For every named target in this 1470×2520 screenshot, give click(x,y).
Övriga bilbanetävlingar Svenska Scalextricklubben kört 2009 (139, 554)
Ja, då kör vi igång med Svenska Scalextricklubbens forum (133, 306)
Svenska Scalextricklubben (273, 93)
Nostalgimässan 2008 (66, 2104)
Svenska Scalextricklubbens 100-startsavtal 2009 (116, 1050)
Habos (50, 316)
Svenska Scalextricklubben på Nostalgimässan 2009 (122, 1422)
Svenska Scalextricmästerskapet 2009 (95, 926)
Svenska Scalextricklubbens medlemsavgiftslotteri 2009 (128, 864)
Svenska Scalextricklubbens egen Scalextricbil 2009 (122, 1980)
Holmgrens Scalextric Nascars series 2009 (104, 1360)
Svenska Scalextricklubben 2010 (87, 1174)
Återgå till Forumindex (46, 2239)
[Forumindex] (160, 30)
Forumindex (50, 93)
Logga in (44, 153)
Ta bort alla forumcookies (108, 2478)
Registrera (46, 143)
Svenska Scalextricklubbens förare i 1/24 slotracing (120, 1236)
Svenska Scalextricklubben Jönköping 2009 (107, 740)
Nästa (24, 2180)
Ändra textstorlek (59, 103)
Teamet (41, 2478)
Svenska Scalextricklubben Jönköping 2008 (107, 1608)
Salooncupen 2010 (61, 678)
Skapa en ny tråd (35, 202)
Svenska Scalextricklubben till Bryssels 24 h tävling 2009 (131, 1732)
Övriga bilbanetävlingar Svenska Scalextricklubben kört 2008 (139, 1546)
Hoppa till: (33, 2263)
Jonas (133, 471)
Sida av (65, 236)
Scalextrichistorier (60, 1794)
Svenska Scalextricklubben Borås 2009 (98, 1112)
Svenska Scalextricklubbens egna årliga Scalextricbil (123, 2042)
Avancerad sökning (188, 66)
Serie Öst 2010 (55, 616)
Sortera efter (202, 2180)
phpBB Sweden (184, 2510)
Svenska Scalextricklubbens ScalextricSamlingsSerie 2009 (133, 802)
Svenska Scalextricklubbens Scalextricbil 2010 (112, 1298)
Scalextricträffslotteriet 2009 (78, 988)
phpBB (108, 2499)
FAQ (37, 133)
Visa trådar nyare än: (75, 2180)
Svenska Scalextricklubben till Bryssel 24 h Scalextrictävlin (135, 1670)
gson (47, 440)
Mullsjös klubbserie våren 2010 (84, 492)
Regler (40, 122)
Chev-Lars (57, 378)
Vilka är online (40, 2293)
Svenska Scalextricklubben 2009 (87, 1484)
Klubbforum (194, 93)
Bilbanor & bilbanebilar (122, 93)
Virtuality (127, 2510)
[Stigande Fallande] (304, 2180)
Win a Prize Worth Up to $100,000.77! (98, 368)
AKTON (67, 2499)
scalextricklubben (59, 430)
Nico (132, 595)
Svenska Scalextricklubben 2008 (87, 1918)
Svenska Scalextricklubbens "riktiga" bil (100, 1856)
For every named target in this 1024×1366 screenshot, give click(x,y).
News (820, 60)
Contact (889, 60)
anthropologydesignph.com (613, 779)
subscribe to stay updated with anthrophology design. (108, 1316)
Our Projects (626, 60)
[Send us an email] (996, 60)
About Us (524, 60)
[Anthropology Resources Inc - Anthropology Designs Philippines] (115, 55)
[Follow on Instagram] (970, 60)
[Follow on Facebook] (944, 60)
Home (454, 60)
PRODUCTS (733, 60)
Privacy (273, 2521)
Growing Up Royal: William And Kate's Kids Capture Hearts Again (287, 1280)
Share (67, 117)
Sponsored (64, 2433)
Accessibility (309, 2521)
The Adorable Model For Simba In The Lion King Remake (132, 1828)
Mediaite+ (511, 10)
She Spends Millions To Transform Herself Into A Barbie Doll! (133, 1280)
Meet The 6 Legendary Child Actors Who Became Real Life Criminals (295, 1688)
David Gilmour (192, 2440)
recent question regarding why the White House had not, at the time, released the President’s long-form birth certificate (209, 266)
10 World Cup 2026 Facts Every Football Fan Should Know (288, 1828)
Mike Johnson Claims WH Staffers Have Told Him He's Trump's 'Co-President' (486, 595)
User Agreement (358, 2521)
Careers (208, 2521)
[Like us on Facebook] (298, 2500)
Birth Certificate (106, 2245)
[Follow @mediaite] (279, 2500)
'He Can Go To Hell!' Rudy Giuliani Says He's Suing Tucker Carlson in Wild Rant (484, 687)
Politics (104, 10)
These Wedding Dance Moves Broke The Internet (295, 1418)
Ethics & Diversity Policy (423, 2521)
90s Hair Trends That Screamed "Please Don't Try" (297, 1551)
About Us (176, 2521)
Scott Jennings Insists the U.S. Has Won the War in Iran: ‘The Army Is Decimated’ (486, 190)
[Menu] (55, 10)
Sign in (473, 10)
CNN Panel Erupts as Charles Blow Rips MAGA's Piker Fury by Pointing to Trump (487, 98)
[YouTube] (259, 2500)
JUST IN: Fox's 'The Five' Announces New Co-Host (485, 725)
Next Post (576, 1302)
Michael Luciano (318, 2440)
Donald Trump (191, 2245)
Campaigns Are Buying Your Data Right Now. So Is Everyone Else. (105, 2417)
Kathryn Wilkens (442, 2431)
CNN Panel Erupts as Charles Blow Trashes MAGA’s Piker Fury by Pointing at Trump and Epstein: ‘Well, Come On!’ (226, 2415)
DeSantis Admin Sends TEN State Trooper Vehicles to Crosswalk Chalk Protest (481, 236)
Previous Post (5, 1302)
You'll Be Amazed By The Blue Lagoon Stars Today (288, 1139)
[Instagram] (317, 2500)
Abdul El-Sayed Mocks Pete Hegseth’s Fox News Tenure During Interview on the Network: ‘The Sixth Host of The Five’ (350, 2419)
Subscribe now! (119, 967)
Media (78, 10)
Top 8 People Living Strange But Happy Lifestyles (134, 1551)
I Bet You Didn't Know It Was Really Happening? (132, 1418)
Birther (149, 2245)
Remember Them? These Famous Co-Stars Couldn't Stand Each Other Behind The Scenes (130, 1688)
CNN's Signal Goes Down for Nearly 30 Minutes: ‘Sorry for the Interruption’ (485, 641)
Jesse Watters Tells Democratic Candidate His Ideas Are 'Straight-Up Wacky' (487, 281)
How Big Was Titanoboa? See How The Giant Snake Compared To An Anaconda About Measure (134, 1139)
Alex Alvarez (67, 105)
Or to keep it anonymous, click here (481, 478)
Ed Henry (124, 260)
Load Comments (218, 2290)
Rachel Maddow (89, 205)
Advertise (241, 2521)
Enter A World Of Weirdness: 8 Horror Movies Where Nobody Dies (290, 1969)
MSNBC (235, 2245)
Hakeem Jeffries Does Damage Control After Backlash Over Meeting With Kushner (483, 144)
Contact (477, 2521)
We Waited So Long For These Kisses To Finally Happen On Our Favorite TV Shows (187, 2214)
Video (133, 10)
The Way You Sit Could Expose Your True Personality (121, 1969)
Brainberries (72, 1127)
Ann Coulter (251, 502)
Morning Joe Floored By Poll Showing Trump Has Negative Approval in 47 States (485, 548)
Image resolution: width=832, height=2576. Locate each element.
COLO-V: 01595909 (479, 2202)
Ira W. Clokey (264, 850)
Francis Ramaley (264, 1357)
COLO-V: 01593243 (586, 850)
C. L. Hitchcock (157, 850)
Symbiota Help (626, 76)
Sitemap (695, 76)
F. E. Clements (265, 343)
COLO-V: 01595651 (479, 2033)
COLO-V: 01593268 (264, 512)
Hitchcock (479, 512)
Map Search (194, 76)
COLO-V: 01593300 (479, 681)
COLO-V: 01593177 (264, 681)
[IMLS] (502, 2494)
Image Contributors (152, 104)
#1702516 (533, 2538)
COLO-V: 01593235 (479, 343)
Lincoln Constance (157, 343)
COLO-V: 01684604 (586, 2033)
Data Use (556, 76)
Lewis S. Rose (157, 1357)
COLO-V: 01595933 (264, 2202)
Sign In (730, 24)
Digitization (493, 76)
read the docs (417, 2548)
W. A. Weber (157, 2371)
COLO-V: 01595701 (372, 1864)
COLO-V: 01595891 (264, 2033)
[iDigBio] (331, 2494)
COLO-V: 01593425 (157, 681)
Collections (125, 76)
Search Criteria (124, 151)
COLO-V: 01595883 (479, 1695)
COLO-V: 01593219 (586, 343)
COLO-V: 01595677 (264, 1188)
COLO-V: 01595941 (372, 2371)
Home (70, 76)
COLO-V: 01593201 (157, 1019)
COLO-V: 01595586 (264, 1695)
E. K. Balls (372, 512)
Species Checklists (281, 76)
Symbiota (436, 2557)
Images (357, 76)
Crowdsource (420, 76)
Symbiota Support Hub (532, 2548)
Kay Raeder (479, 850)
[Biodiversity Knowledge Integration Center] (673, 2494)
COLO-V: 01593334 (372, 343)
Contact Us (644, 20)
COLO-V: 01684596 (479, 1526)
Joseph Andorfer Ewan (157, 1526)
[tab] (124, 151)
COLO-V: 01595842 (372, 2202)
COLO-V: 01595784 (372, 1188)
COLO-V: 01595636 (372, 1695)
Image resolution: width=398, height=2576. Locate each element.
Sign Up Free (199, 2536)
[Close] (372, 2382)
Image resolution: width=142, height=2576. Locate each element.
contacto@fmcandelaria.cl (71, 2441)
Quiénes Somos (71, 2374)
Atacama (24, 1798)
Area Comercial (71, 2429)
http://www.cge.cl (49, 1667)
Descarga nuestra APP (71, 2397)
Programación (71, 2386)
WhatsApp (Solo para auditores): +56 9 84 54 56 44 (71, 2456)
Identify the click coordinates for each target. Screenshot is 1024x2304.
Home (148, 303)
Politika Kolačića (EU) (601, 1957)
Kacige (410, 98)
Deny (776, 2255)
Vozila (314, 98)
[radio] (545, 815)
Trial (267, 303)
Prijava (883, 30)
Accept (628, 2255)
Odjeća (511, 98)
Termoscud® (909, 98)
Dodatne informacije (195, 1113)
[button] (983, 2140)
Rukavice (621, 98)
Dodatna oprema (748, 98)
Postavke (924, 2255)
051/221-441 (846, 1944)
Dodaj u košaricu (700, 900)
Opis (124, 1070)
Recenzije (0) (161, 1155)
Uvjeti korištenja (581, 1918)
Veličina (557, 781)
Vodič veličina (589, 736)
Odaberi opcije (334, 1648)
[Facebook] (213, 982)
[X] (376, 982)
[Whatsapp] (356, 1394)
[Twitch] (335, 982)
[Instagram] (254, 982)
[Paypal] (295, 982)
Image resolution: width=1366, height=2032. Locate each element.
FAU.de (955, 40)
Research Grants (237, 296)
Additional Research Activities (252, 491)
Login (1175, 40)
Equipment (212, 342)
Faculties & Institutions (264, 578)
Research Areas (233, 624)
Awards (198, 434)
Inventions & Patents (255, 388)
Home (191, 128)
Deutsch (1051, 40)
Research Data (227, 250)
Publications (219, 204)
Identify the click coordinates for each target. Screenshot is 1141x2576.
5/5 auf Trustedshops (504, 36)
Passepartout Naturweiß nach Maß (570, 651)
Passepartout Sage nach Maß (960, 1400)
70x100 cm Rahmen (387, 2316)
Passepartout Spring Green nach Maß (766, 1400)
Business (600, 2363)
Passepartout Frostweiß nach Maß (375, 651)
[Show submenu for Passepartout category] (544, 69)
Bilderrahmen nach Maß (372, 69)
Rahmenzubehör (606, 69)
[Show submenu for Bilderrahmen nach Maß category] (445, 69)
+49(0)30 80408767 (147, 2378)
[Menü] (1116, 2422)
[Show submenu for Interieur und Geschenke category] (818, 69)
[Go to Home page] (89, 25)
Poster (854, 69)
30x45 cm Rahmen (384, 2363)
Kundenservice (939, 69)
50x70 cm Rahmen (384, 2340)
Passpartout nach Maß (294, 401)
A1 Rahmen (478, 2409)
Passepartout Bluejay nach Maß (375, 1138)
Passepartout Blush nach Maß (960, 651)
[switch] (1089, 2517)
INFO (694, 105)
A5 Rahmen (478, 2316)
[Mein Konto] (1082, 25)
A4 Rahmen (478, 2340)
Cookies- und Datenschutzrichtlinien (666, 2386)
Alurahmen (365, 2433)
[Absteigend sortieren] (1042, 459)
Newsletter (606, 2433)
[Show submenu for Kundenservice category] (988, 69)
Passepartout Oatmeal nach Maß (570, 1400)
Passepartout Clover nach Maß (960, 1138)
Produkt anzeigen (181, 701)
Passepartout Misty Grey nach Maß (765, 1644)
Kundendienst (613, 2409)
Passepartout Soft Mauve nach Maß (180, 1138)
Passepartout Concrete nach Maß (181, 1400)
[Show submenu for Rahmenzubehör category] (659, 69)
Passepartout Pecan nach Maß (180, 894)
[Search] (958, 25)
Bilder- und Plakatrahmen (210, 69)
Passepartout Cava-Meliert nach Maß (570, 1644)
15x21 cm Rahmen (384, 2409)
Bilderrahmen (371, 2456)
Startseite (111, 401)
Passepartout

## Prompt
From the line holding "Ändra textstorlek (59, 103)" to the line holding "Chev-Lars (57, 378)", inclusive, restate each line above exactly as written.

## Solution below
Ändra textstorlek (59, 103)
Teamet (41, 2478)
Svenska Scalextricklubben Jönköping 2008 (107, 1608)
Salooncupen 2010 (61, 678)
Skapa en ny tråd (35, 202)
Svenska Scalextricklubben till Bryssels 24 h tävling 2009 (131, 1732)
Övriga bilbanetävlingar Svenska Scalextricklubben kört 2008 (139, 1546)
Hoppa till: (33, 2263)
Jonas (133, 471)
Sida av (65, 236)
Scalextrichistorier (60, 1794)
Svenska Scalextricklubben Borås 2009 (98, 1112)
Svenska Scalextricklubbens egna årliga Scalextricbil (123, 2042)
Avancerad sökning (188, 66)
Serie Öst 2010 (55, 616)
Sortera efter (202, 2180)
phpBB Sweden (184, 2510)
Svenska Scalextricklubbens ScalextricSamlingsSerie 2009 (133, 802)
Svenska Scalextricklubbens Scalextricbil 2010 (112, 1298)
Scalextricträffslotteriet 2009 (78, 988)
phpBB (108, 2499)
FAQ (37, 133)
Visa trådar nyare än: (75, 2180)
Svenska Scalextricklubben till Bryssel 24 h Scalextrictävlin (135, 1670)
gson (47, 440)
Mullsjös klubbserie våren 2010 (84, 492)
Regler (40, 122)
Chev-Lars (57, 378)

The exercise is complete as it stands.